→ Activity
Copy each line of the records below that has "Kronospan" in it.

↓

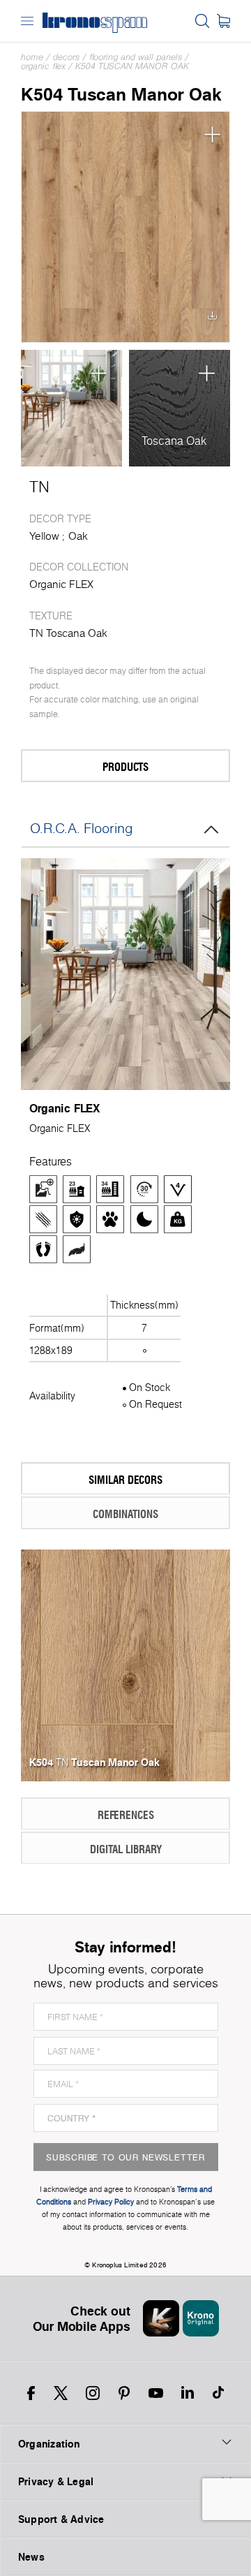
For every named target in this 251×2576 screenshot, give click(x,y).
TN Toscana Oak (68, 633)
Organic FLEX (43, 66)
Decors (66, 57)
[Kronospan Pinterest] (124, 2393)
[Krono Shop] (223, 21)
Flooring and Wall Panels (135, 57)
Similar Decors (125, 1479)
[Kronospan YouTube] (156, 2393)
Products (125, 766)
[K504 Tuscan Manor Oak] (125, 227)
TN (39, 487)
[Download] (212, 319)
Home (32, 57)
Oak (78, 536)
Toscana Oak (174, 440)
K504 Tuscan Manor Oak (132, 66)
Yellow (44, 536)
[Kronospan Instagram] (93, 2393)
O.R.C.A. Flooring (81, 828)
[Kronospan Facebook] (31, 2393)
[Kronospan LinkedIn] (187, 2393)
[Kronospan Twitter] (61, 2393)
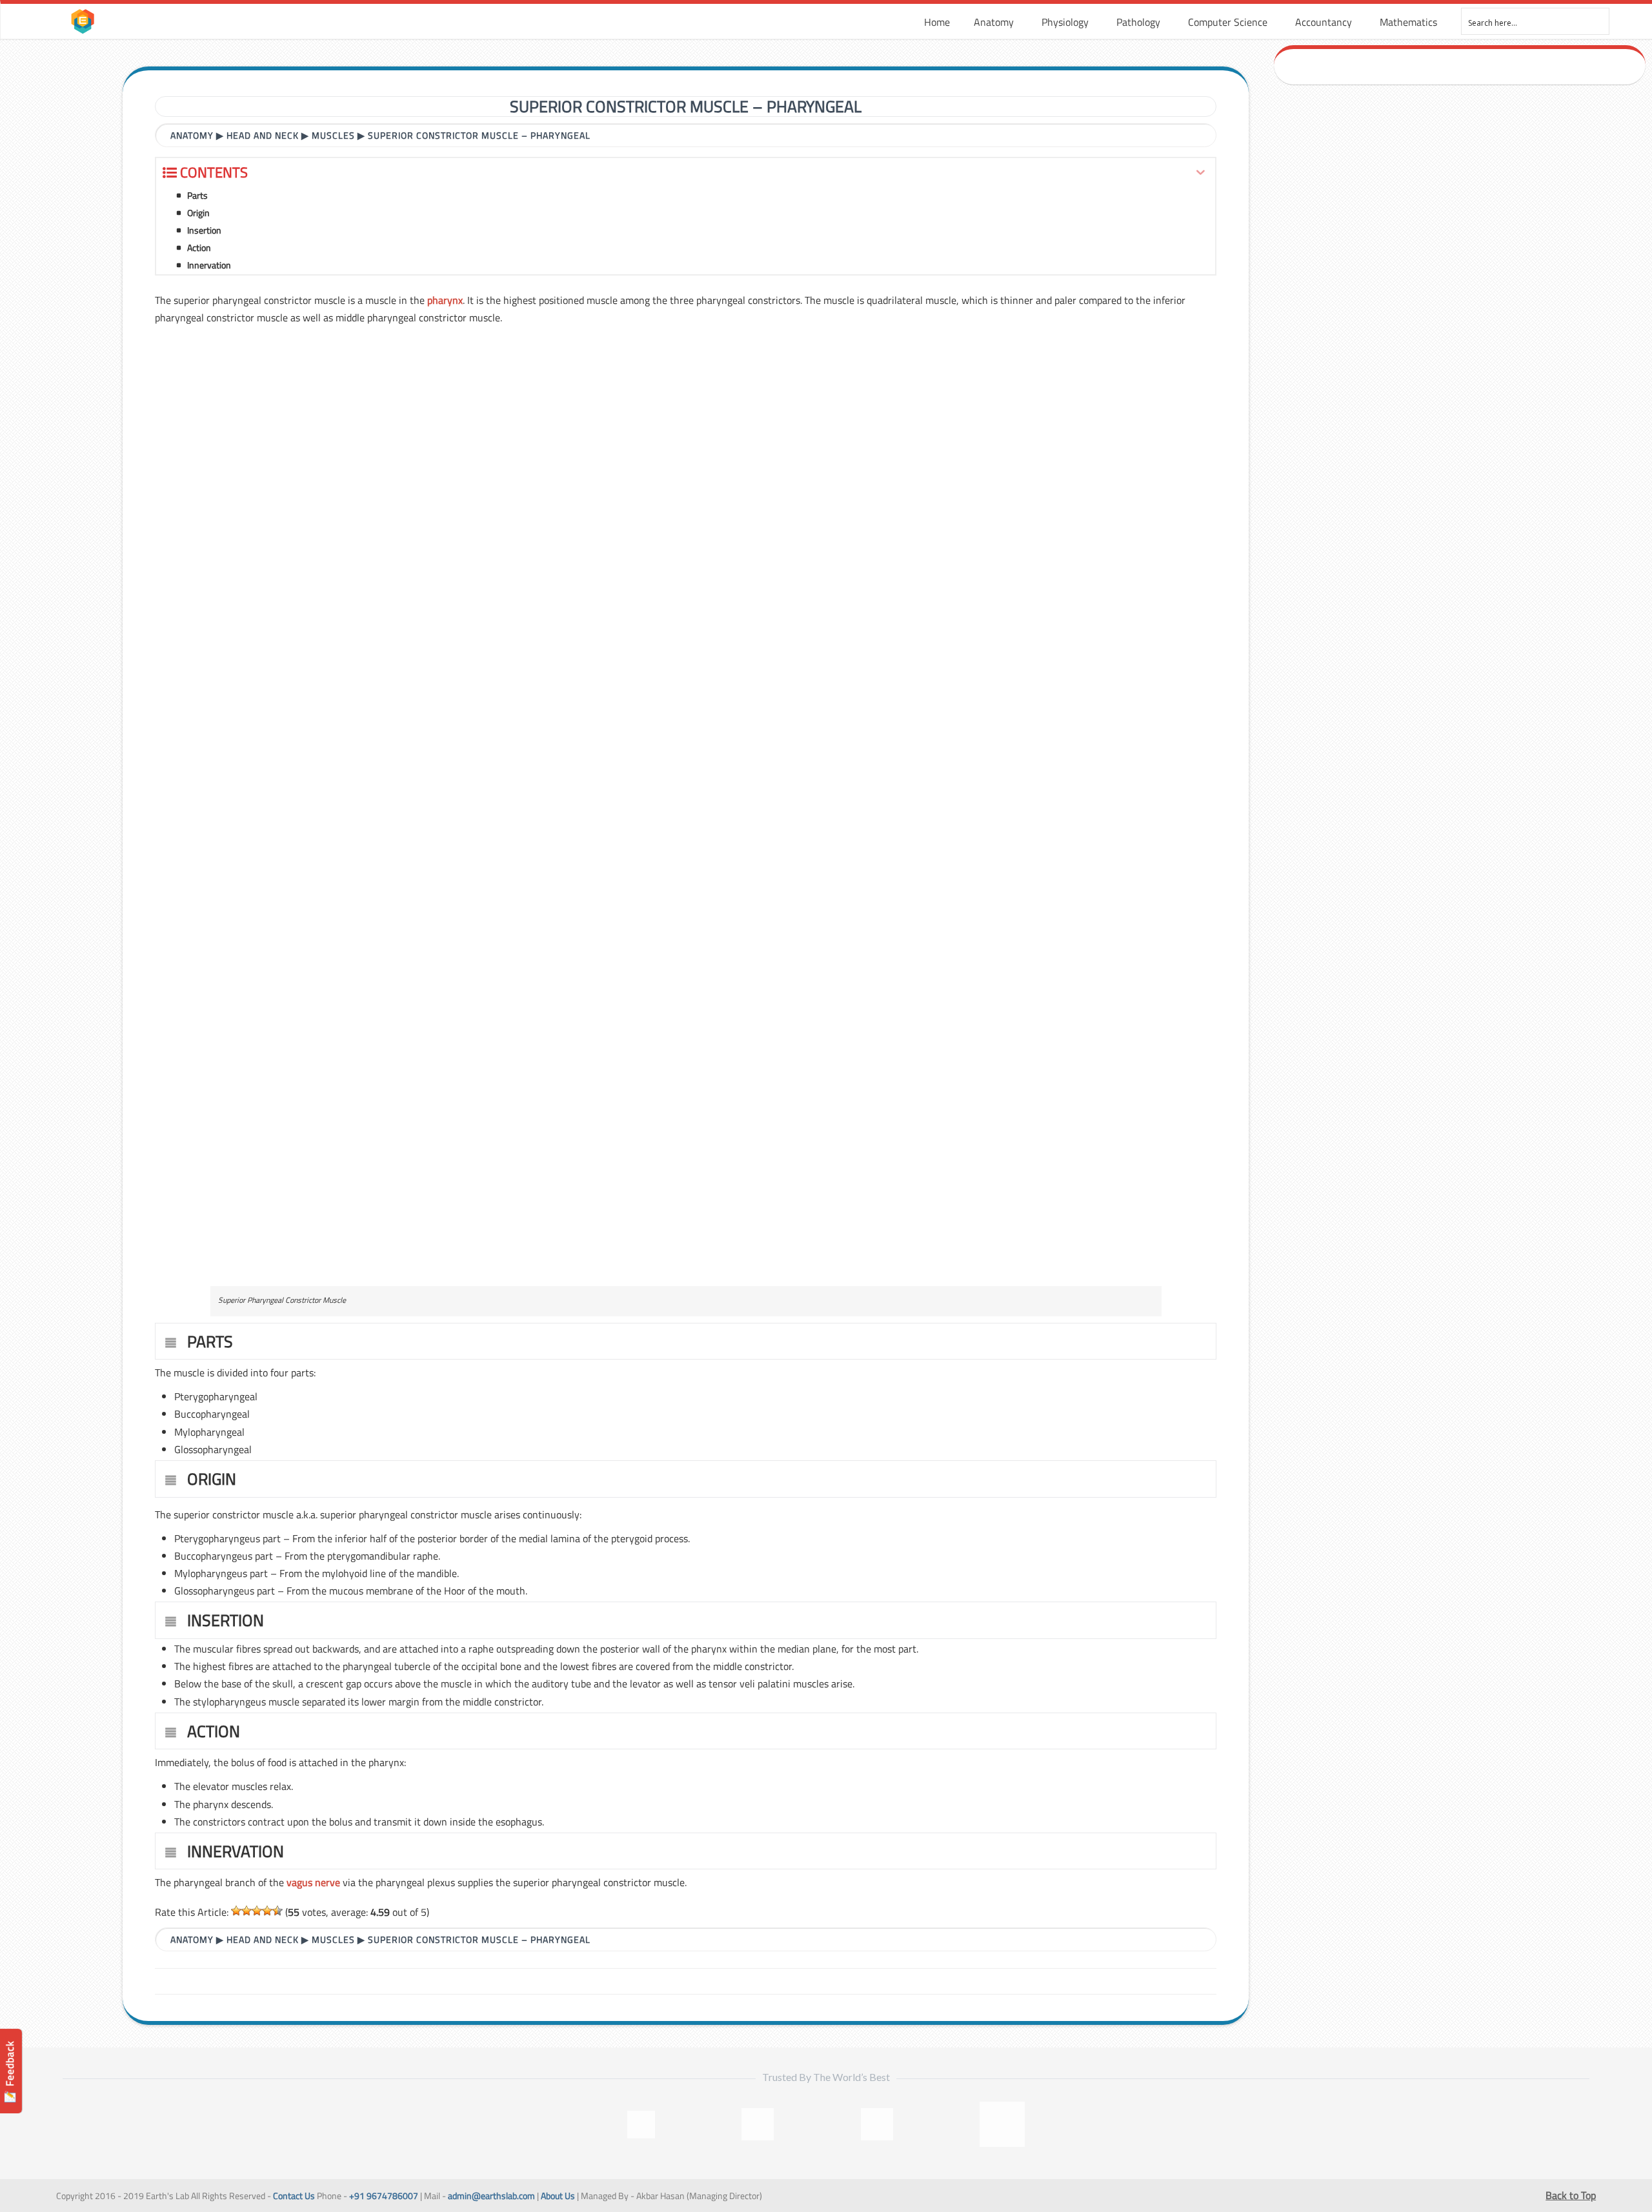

↑

→ Response
[Kronospan Pinterest] (124, 2393)
[Kronospan YouTube] (156, 2393)
[Kronospan Instagram] (93, 2393)
[Kronospan Facebook] (31, 2393)
[Kronospan LinkedIn] (187, 2393)
[Kronospan Twitter] (61, 2393)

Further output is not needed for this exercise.